> _Prompt_
Return the records below word for word, beginning with the line containing "The image size" and continuing through the end of the records.

Entries on where items appear:

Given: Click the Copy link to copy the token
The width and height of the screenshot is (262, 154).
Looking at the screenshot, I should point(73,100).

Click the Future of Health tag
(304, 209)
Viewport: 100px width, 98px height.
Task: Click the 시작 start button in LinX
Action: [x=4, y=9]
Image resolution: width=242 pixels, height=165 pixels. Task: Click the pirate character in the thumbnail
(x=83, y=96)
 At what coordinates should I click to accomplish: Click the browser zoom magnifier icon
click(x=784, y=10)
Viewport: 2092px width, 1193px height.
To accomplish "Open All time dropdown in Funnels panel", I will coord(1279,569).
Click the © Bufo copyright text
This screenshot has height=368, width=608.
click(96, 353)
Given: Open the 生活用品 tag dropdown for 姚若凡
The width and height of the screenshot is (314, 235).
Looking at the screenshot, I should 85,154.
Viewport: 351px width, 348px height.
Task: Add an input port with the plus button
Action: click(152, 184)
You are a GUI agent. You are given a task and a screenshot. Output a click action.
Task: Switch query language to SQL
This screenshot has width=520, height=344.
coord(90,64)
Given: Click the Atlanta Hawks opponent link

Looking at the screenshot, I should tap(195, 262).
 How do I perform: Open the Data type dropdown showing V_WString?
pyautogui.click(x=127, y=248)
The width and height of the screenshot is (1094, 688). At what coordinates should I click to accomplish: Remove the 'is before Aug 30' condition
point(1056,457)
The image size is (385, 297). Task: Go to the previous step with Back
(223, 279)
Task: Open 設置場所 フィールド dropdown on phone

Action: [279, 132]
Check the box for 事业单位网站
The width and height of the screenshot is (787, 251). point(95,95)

> _Reply to the exercise_
The image size is (385, 297). Task: Go to the previous step with Back
(223, 279)
Task: Open 設置場所 フィールド dropdown on phone

Action: [279, 132]
Check the box for 事业单位网站
The width and height of the screenshot is (787, 251). point(95,95)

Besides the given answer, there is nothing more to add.